# Start of Text shown

Teaming up with investors such as business angels, venture capital funds, or strategic investors can significantly accelerate young companies’ development. At the same time, it comes along with certain obligations that you need to deal with as a founder.

In the following, I have summarized seven recommendations on how to work with and manage relations to investors based on my experience as a founder, investor, and advisor of early-stage tech companies.

1. Founder responsibility

Just as fundraising, managing relations to existing investors is one of your key responsibilities as a founder. It often accounts for a significant amount of time and does not have direct impact on business operations. Still, it is a useful investment of time, as it lays the foundation for a well-functioning founder-investor team. To ensure efficient distribution of responsibilities, one person — typically the CEO — should be responsible for managing investor relations and involve the rest of the founding team whenever necessary.

2. Open and honest communication

Investors obviously like to celebrate successes with their portfolio companies. However, based on their profound experience with other early stage companies they should be even more helpful in crisis and critical situations. Involving them in such situations early on, can make the difference between “weathering the storm” and putting the entire business at risk. In addition, trying to hide critical information has the potential to harm your investor relations significantly. Therefore, I strongly recommend communicating in an open, honest, and direct manner with your investors at any time. Never ever try to make things look better than they are!

3. Mutual understanding

A mutual understanding in the founder-investor team is important for a close and long-lasting collaboration. It ensures investors understand your business, roadmap, and ways of working in detail. At the same time, it allows you as founders to understand how to benefit from your investors. While the process of due diligence already creates a detailed understanding between founders and investors, there are ways to manifest a close collaboration even further. If investors don’t ask for it proactively, I for example encourage you to invite investors to join you in your office periodically and participate in some of your daily routines and tasks.

4. Aligned roadmap and focus KPIs

To avoid misunderstandings and at the same time benefit from your investors’ expertise, I also recommend regularly aligning your roadmap and most important priorities with your investors. Board meetings are for example an excellent setting to share and discuss such topics (see next chapter for more details). In this context, it also makes sense to align on a set of focus KPIs, which reflect your roadmap and priorities. You can then share the development of these KPIs regularly with your investors to keep them up to date on roadmap achievement.

5. Agreed update and meeting structure

To keep investors up to date on recent developments and involve them in critical questions and strategic decisions, it makes sense to set up an agreed update and meeting structure. I have made positive experiences with a combination of monthly update calls and quarterly board meetings. The former allows you to share recent developments and monthly KPI updates as well as to ask for help / support on selected issues in an efficient manner (typically a one-hour video conference). The latter serves as a platform to discuss important strategic questions and align on critical decisions (typically in a half- or full-day face-to-face meeting). As there is no right or wrong here (except for having no structure at all in place), I recommend asking your investors for their expectations, e.g. with regards to format and frequency, and setting up a structure accordingly.

# End of Text shown
# Start of Provided records

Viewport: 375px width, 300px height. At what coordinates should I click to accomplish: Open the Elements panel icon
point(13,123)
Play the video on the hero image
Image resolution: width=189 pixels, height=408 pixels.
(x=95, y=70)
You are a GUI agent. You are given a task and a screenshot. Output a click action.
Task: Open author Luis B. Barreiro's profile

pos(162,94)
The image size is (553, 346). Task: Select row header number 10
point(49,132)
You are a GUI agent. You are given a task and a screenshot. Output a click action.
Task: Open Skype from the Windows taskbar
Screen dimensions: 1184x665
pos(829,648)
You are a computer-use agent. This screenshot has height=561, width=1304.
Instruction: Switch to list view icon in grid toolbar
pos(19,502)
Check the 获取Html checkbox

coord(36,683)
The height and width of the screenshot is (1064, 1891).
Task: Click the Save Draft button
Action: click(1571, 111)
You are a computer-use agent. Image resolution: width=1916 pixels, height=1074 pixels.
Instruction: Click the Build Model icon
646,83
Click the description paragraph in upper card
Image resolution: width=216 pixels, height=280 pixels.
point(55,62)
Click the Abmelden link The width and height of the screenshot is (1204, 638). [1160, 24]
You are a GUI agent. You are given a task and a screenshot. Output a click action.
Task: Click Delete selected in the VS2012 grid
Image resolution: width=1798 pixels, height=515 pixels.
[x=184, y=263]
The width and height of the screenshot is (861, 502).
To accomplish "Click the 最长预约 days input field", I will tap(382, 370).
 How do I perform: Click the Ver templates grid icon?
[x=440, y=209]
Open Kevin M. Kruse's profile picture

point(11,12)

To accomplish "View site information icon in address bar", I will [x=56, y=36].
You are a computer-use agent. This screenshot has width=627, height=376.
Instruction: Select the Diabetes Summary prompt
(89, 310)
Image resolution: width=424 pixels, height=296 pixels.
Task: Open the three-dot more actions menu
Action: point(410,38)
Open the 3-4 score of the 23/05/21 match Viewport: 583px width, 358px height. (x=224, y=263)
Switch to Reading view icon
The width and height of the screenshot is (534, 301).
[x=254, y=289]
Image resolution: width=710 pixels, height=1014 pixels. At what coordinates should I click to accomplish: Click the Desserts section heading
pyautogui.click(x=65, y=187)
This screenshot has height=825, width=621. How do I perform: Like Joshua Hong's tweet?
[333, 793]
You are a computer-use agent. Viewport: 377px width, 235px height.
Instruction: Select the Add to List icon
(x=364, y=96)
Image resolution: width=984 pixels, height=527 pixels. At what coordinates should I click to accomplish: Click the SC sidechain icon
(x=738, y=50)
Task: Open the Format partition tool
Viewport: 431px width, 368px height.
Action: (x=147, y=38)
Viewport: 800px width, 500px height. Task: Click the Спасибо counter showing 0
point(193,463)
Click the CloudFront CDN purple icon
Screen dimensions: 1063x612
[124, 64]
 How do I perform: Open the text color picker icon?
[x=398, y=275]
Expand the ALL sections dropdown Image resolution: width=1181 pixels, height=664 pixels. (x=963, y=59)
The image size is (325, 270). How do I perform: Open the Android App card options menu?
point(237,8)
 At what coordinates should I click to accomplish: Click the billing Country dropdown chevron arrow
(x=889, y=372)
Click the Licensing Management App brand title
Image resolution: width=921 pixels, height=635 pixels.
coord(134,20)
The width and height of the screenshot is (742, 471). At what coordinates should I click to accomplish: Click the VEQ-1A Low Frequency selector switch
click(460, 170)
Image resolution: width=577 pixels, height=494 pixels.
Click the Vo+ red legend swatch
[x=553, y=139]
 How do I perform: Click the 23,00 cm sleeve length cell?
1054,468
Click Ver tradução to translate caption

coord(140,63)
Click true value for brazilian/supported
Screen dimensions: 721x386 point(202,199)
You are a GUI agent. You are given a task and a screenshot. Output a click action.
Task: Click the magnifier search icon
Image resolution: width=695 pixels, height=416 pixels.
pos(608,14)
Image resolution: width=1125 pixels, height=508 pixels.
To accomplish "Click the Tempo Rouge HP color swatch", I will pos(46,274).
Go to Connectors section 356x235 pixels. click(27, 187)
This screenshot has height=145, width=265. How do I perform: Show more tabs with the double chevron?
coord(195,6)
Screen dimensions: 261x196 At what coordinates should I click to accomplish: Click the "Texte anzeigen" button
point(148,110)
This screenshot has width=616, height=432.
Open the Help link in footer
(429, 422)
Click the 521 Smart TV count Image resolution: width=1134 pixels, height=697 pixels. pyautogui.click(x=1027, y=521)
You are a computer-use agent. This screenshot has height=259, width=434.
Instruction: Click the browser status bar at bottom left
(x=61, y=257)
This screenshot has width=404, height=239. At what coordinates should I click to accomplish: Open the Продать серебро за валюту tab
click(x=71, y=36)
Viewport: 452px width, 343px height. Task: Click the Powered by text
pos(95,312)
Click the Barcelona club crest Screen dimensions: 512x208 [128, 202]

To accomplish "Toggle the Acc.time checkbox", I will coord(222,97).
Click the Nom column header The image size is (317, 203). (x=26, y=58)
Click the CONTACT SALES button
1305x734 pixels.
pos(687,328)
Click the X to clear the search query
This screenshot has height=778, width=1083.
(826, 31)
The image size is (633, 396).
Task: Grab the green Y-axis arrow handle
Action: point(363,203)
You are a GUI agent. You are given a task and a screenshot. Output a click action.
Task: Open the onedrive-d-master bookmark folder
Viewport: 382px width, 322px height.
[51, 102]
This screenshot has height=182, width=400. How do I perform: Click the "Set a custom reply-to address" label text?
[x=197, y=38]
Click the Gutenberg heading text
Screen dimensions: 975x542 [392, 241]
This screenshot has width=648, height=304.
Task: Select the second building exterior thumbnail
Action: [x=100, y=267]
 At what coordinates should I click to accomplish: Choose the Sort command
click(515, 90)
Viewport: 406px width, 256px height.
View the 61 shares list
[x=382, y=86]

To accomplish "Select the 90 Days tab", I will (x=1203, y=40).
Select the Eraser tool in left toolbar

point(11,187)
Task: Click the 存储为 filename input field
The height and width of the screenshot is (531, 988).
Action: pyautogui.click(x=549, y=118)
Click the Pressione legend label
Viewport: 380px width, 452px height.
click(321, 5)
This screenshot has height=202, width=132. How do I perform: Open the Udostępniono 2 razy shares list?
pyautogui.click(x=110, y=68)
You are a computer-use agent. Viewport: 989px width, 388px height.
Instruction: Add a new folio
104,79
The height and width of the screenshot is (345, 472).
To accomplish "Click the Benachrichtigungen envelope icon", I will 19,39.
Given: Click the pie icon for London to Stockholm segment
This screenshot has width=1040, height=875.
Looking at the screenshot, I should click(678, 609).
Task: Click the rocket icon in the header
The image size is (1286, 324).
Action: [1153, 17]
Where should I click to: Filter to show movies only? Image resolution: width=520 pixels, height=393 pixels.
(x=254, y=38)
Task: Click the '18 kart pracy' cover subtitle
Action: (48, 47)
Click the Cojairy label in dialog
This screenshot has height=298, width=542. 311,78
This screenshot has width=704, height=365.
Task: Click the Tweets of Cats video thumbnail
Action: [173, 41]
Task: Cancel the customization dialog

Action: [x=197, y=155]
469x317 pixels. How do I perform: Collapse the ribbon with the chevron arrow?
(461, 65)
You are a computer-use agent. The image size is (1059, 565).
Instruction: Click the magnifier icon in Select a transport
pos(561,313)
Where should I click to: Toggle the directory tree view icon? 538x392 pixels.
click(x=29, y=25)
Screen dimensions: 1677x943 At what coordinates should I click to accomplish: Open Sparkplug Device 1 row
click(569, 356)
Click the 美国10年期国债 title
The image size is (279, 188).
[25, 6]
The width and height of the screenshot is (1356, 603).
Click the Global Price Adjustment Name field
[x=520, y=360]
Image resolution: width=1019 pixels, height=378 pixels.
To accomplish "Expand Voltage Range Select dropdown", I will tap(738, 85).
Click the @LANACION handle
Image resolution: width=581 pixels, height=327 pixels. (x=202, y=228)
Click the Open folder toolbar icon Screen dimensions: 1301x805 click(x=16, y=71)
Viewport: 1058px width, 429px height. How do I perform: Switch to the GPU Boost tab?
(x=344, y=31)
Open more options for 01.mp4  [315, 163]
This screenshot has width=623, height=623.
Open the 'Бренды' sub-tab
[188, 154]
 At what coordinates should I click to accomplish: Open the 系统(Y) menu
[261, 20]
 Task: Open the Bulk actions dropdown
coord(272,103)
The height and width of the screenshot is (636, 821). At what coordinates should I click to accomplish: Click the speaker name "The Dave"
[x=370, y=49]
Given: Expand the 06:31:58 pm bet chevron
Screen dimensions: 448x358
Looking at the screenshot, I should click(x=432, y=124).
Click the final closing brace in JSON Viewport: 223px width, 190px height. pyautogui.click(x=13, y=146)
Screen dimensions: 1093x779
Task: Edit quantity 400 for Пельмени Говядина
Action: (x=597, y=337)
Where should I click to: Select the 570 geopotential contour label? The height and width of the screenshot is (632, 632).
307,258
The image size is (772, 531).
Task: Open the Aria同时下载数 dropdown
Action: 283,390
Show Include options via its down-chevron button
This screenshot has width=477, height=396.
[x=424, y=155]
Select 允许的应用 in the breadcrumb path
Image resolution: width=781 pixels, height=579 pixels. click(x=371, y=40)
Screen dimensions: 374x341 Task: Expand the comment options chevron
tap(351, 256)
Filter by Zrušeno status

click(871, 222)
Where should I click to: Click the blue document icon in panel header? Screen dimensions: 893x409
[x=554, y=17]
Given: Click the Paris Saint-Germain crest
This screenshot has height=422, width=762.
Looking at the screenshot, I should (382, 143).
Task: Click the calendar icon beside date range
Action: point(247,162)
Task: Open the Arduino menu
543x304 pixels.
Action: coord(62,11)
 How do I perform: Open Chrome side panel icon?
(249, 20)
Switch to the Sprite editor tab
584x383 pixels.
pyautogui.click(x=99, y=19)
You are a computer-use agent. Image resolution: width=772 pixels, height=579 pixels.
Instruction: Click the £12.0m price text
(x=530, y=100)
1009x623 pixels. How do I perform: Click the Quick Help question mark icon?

# End of Provided records

Written tasks
**a)** Answer these questions from the text on investor relations:
(i) Who should typically be responsible for managing investor relations?
(ii) Which combination of calls and meetings has the author had positive experiences with?
(iii) If investors don't ask for it themselves, what does the author encourage founders to invite them to do?
**b)** Output the lines of the entries as a JSON list of strings, one string per line and no blank lines, starting at the line that contains "Where should I click to: Filter" and ending at the line that contains "(x=344, y=31)".
The entries are unrelated to the text on investor relations.

Expected results
**a)**
(i) One person, typically the CEO.
(ii) Monthly update calls and quarterly board meetings.
(iii) Join them in their office periodically and take part in some of their daily routines and tasks.

**b)**
[
  "Where should I click to: Filter to show movies only? Image resolution: width=520 pixels, height=393 pixels.",
  "(x=254, y=38)",
  "Task: Click the '18 kart pracy' cover subtitle",
  "Action: (48, 47)",
  "Click the Cojairy label in dialog",
  "This screenshot has height=298, width=542. 311,78",
  "This screenshot has width=704, height=365.",
  "Task: Click the Tweets of Cats video thumbnail",
  "Action: [173, 41]",
  "Task: Cancel the customization dialog",
  "Action: [x=197, y=155]",
  "469x317 pixels. How do I perform: Collapse the ribbon with the chevron arrow?",
  "(461, 65)",
  "You are a computer-use agent. The image size is (1059, 565).",
  "Instruction: Click the magnifier icon in Select a transport",
  "pos(561,313)",
  "Where should I click to: Toggle the directory tree view icon? 538x392 pixels.",
  "click(x=29, y=25)",
  "Screen dimensions: 1677x943 At what coordinates should I click to accomplish: Open Sparkplug Device 1 row",
  "click(569, 356)",
  "Click the 美国10年期国债 title",
  "The image size is (279, 188).",
  "[25, 6]",
  "The width and height of the screenshot is (1356, 603).",
  "Click the Global Price Adjustment Name field",
  "[x=520, y=360]",
  "Image resolution: width=1019 pixels, height=378 pixels.",
  "To accomplish \"Expand Voltage Range Select dropdown\", I will tap(738, 85).",
  "Click the @LANACION handle",
  "Image resolution: width=581 pixels, height=327 pixels. (x=202, y=228)",
  "Click the Open folder toolbar icon Screen dimensions: 1301x805 click(x=16, y=71)",
  "Viewport: 1058px width, 429px height. How do I perform: Switch to the GPU Boost tab?",
  "(x=344, y=31)"
]